Les 9Q et 9V ne reçurent jamais chez Hispano-Suiza de numéro interne d'étude[2], preuve qu'il s'agissait bien de moteurs produits sous licence et simplement "francisés" par passage de toute la visserie et boulonnerie aux normes métriques, et adaptation d'accessoires nationaux (carburateur, pompes à essence, magnétos, génératrice, etc.). Toutefois, Marc Birkigt tint à faire profiter ces nouvelles productions d'un perfectionnement qu'il venait de mettre au point avec ses moteurs à refroidissement liquide, la nitruration des cylindres[3]. Ce procédé de traitement thermique assurait une grande endurance aux parois et réduisait sensiblement la consommation d'huile[4]. Les moteurs américains d'origine finirent d'ailleurs par adopter ce perfectionnement dont ils étaient initialement privés.
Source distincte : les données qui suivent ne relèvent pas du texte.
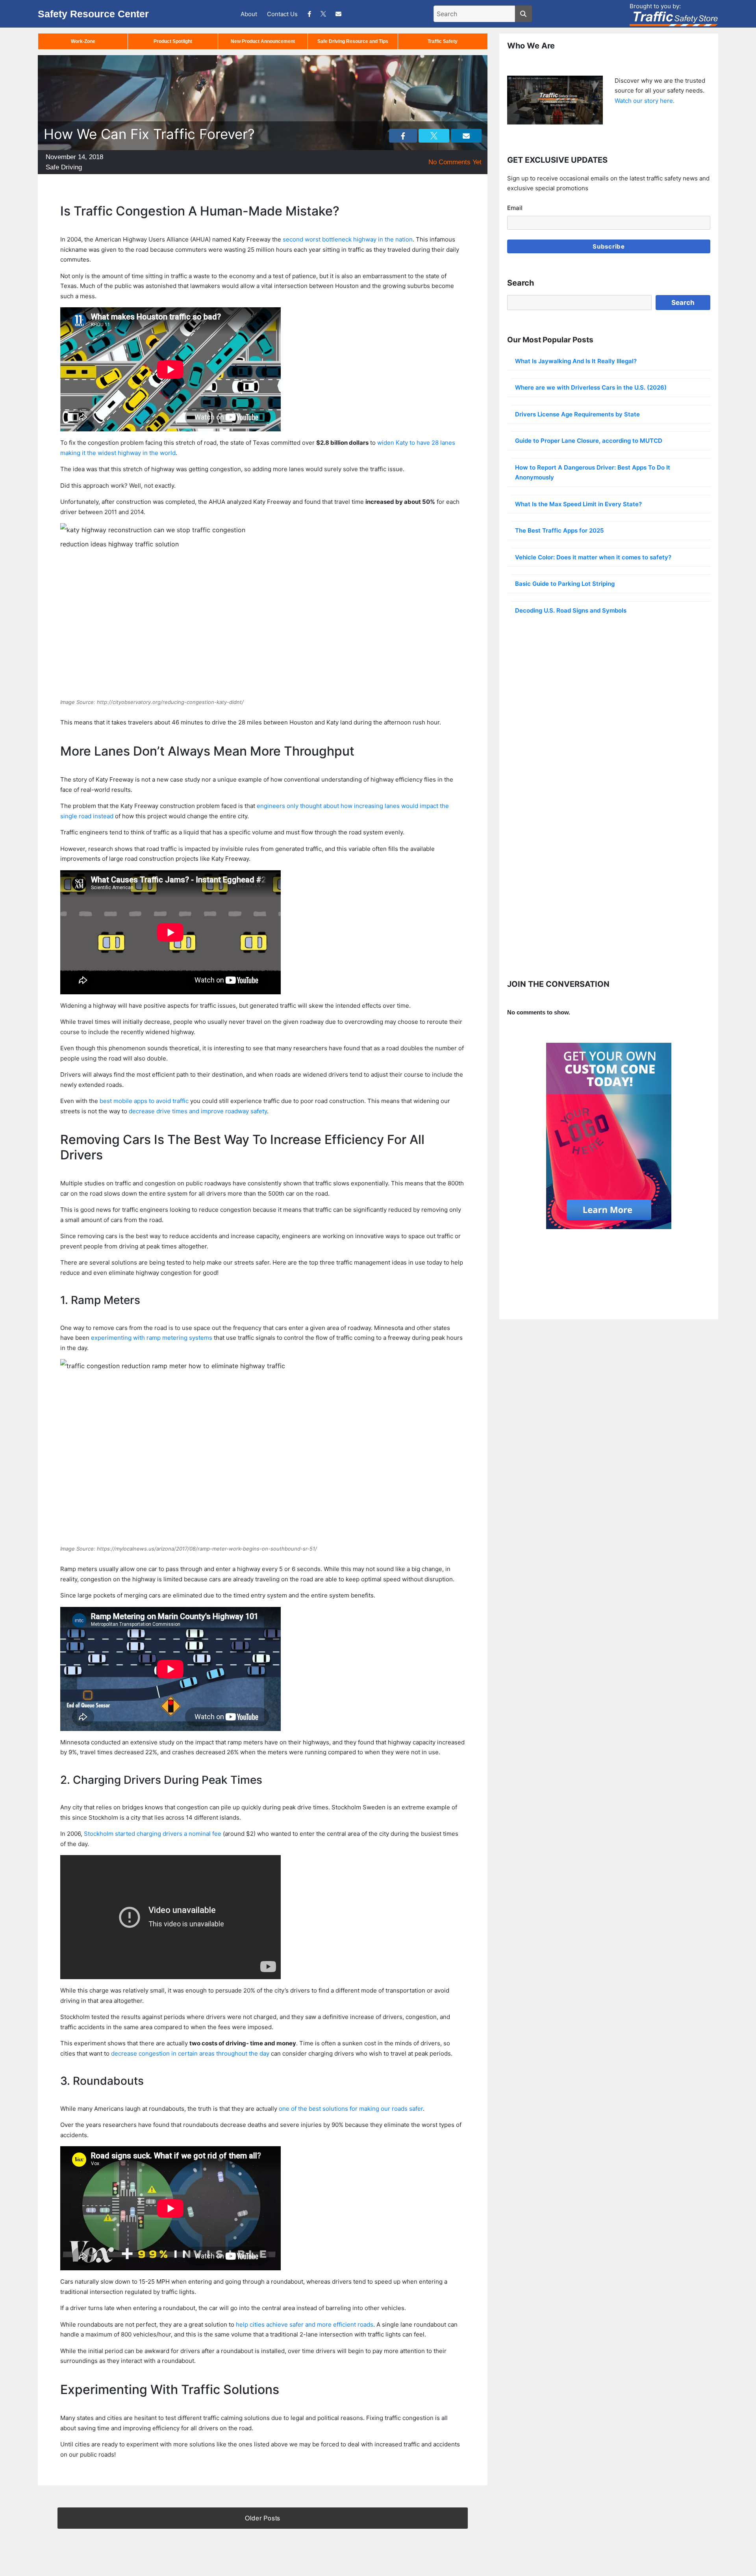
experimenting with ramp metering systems (151, 1337)
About (249, 14)
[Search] (523, 14)
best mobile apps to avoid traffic (144, 1101)
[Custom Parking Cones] (608, 1136)
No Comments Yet (455, 162)
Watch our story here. (644, 100)
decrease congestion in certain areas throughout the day (190, 2053)
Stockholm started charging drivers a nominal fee (152, 1833)
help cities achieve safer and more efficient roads (304, 2324)
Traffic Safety (443, 41)
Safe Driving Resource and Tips (352, 41)
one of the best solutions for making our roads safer (351, 2108)
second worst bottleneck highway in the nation (348, 239)
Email (515, 208)
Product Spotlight (173, 41)
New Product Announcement (263, 41)
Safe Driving (64, 167)
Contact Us (282, 14)
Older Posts (262, 2517)
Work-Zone (83, 41)
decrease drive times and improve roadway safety (198, 1111)
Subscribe (608, 246)
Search (683, 302)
En 1933, les moteurs à air homologués étaient les suivants[2] :

  • 9Qa : alésage x course de 127 x 140 mm, pour une cylindrée totale de 15,960 l. Compression de 5,1 : 1, donne 230 ch à 1800 tr/min au décollage. Hélice en prise directe, pas de compresseur mais une turbine tournant à faible vitesse et destinée à homogénéiser l'admission.
  • 9Qb : comme le précédent, mais homologué en 1931 à 250 ch à 2 000 tr/min au décollage.
  • 9Qc : comme les précédents, mais homologué en 1931 à 300 ch à 2 200 tr/min au décollage grâce à un taux de compression porté à 6 : 1.
  • 9Qdr : comme le 9Qc, mais pourvu d'un réducteur d'hélice de rapport 0,615. Homologué en 1932 à 350 ch à 2 200 tr/min au décollage.
  • 9V : alésage x course de 155,6 x 174,7 mm, pour une cylindrée totale de 29,880 l. Compression de 5,3 : 1, donne 650 ch à 1900 tr/min au décollage. Comme pour le 9Qa, hélice en prise directe, pas de compresseur mais une turbine tournant à faible vitesse et destinée à homogénéiser l'admission.
  • 9Vr : comme le précédent, mais muni d'un réducteur d'hélice de rapport 0.629. Mêmes performances. Homologué comme le précédent en 1932.
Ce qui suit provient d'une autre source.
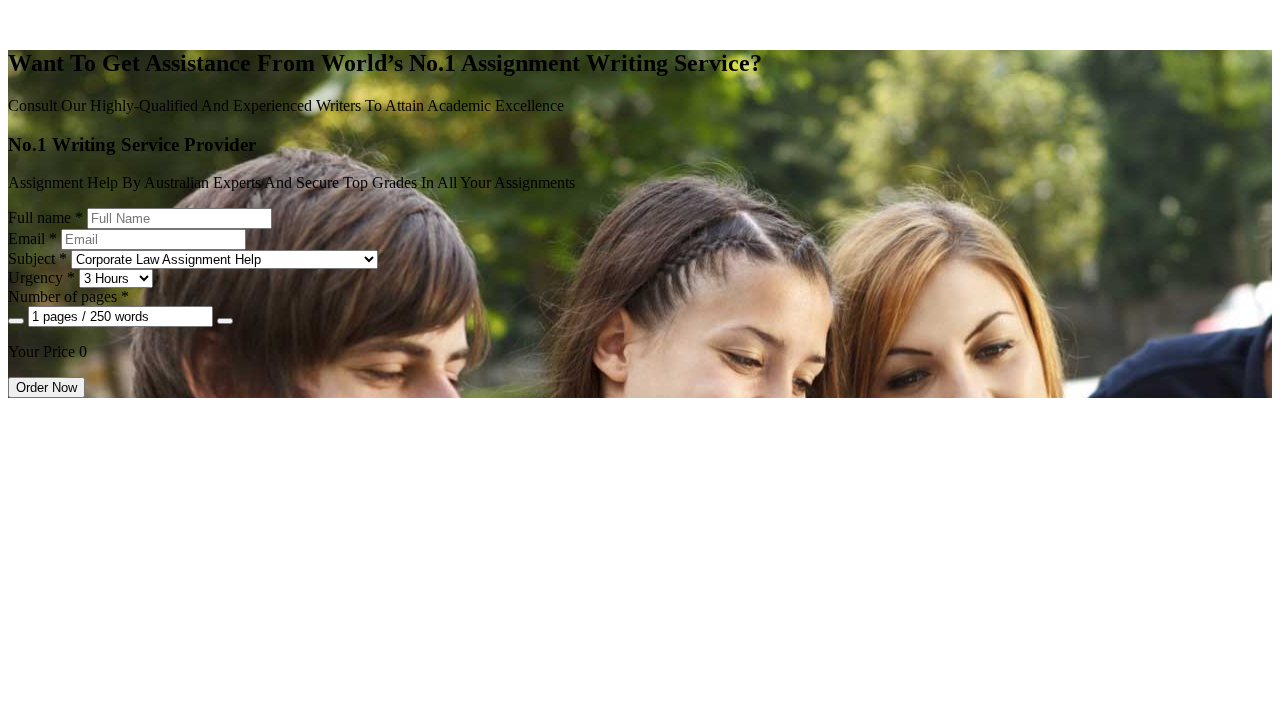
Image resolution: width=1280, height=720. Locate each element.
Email (32, 238)
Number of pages (68, 296)
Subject (37, 258)
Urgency (41, 277)
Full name (45, 217)
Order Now (46, 387)
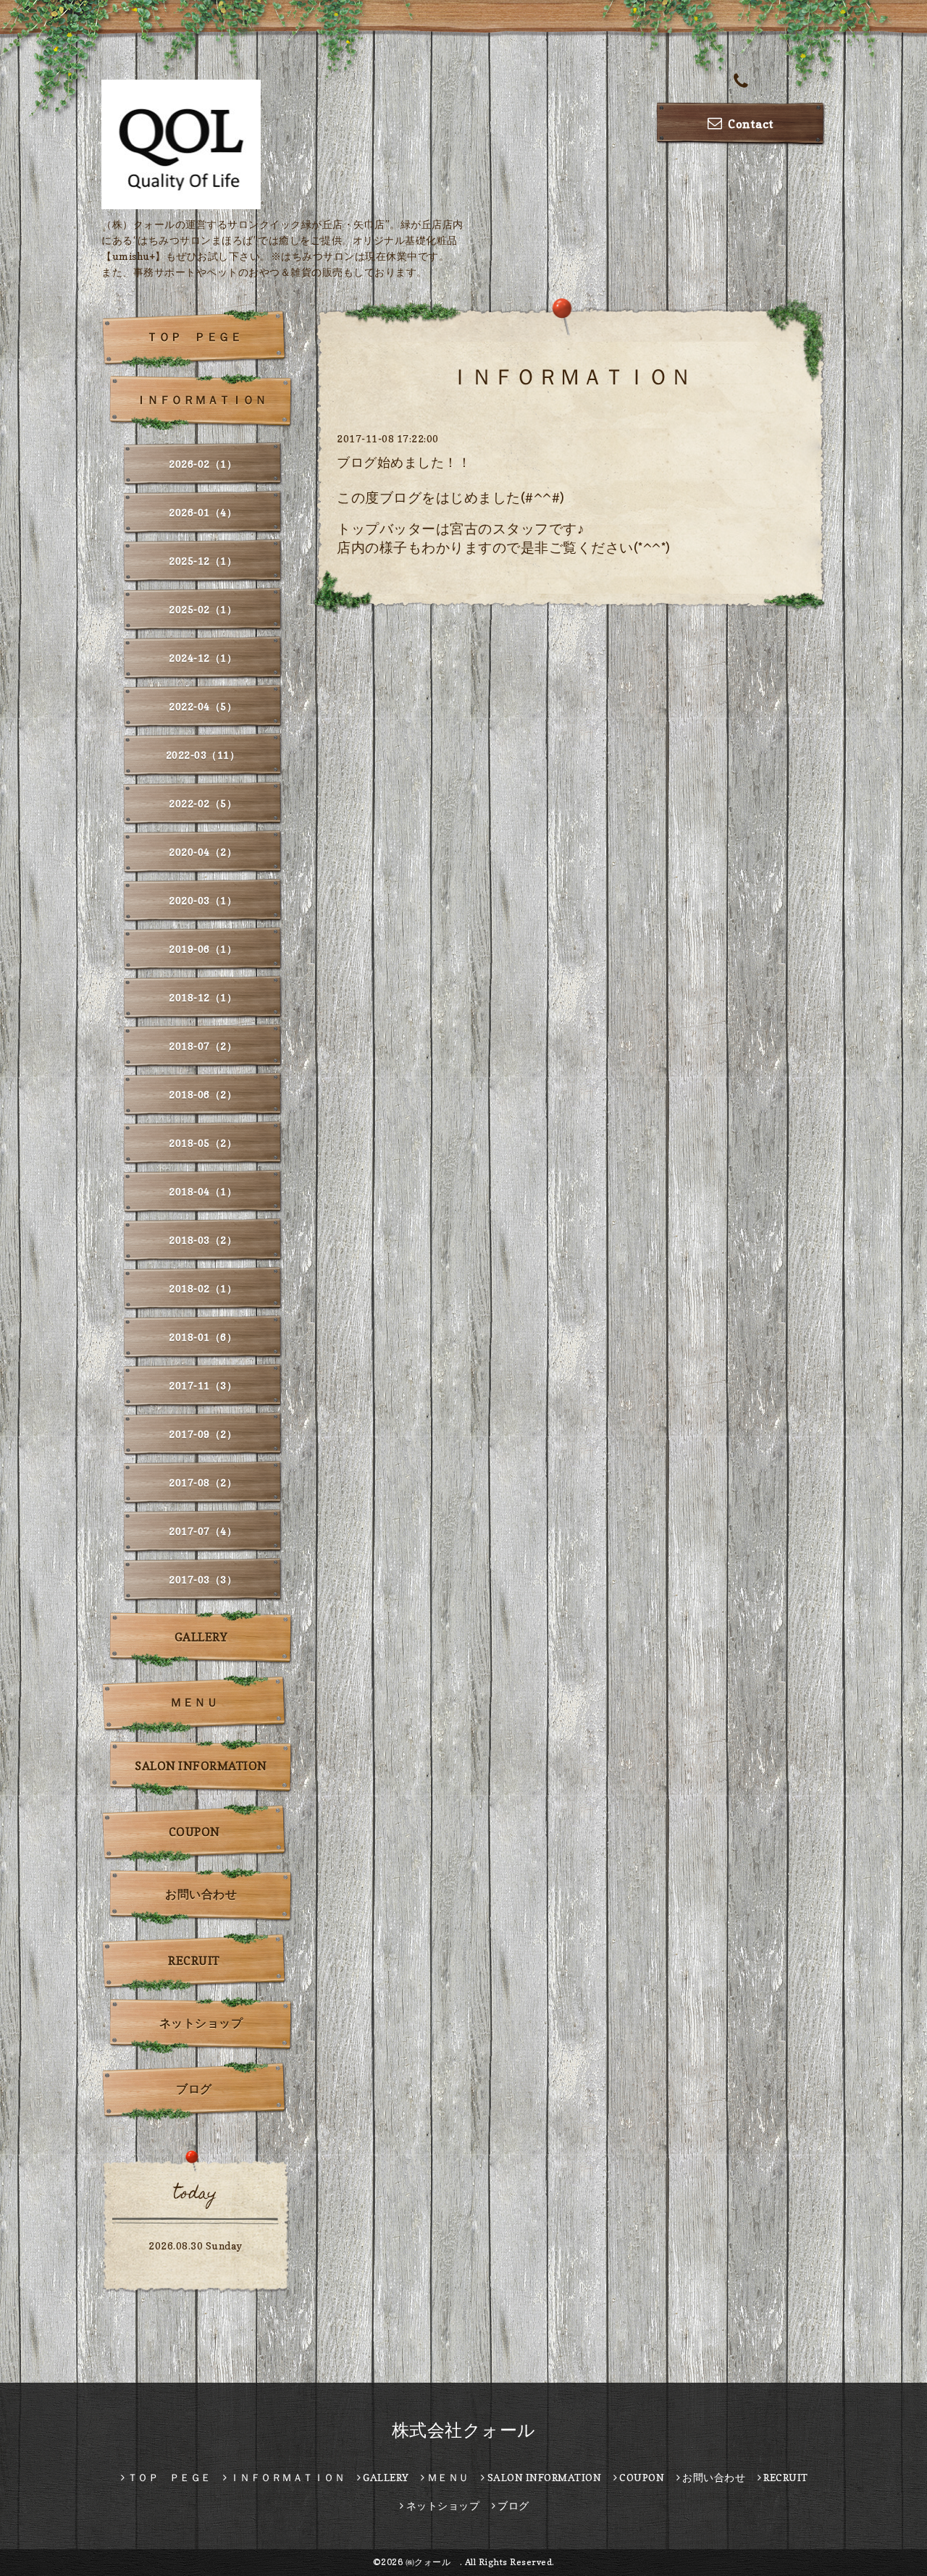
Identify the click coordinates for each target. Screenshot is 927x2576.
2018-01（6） (203, 1337)
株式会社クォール (464, 2430)
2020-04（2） (203, 852)
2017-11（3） (203, 1385)
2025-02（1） (203, 609)
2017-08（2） (203, 1482)
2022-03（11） (203, 755)
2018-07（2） (203, 1046)
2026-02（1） (203, 464)
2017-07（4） (203, 1531)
Développement ultérieur modifier

La série 9Q, qui fut aussi déclinée en un 5Q à 5 cylindres, n'eut guère de succès commercial et sa production fut arrêtée en 1936.
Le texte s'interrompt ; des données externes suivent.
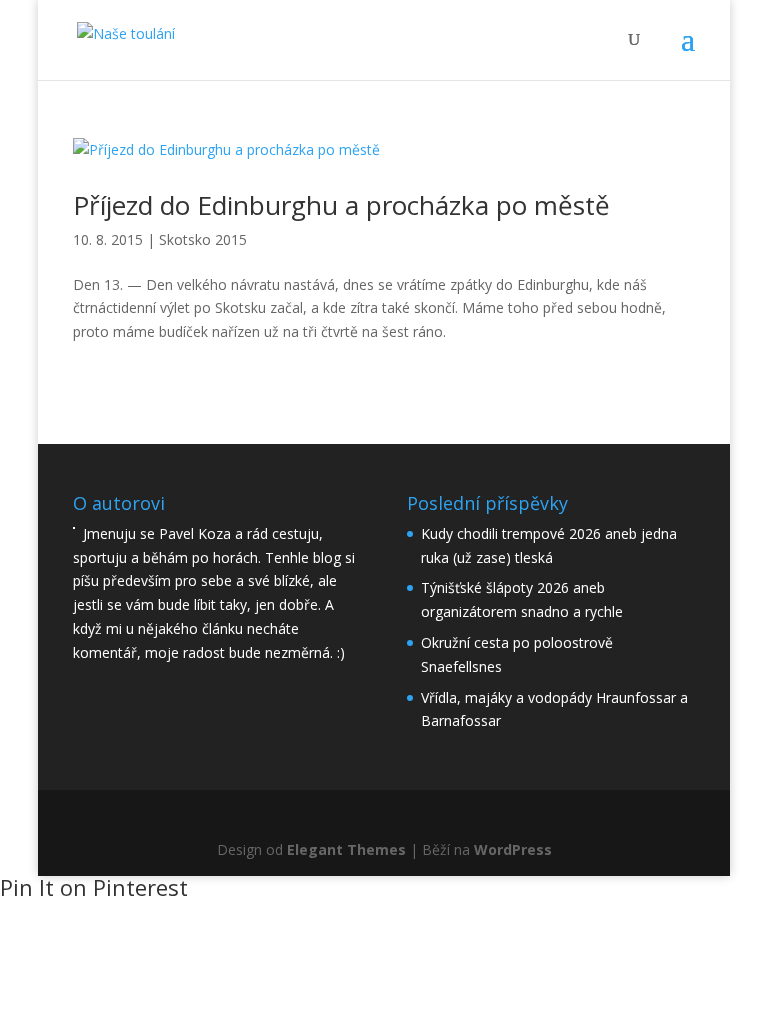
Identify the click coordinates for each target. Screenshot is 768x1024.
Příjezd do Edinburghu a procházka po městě (341, 205)
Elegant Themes (346, 849)
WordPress (513, 849)
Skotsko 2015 (203, 239)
La série 9V, à peine mieux vendue, continua à être développée, essentiellement en des versions basse altitude, ce qui montre qu'Hispano-Suiza visait le marché civil pour ces séries, qui s’illustrèrent en effet pour la plupart sur des trimoteurs commerciaux. Pour ce qui est des performances, la gamme culmina avec le 9Vbrs, pourvu d'un réducteur d'hélice et d'un compresseur tournant à 8,31 fois le régime du moteur (contre 5,95 fois pour les autres modèles). Il donnait 710 ch au décollage en surpression (950 mmHg) et 720 ch à 2 550 m.

Un ultime développement de la série 9V fut représenté par les 9V16/17 (deux modèles identiques mais tournant en sens inverse) , dont les modifications visaient surtout à les fiabiliser : augmentation des surfaces d'ailettages, déplacement des clapets de démarrage sur les culasses, amélioration de la lubrification de la distribution, enfin renforcement de l'embiellage et des paliers). Cette version donnait 710 ch au décollage en surpression (870 mmHg), et 670 ch à 500 m.

Une version connue sous le nom de 9V16/17 Air France recevait un carburateur à buses réduites, ce qui abaissait la consommation et supprimait les contraintes de régulation de la pression d'admission.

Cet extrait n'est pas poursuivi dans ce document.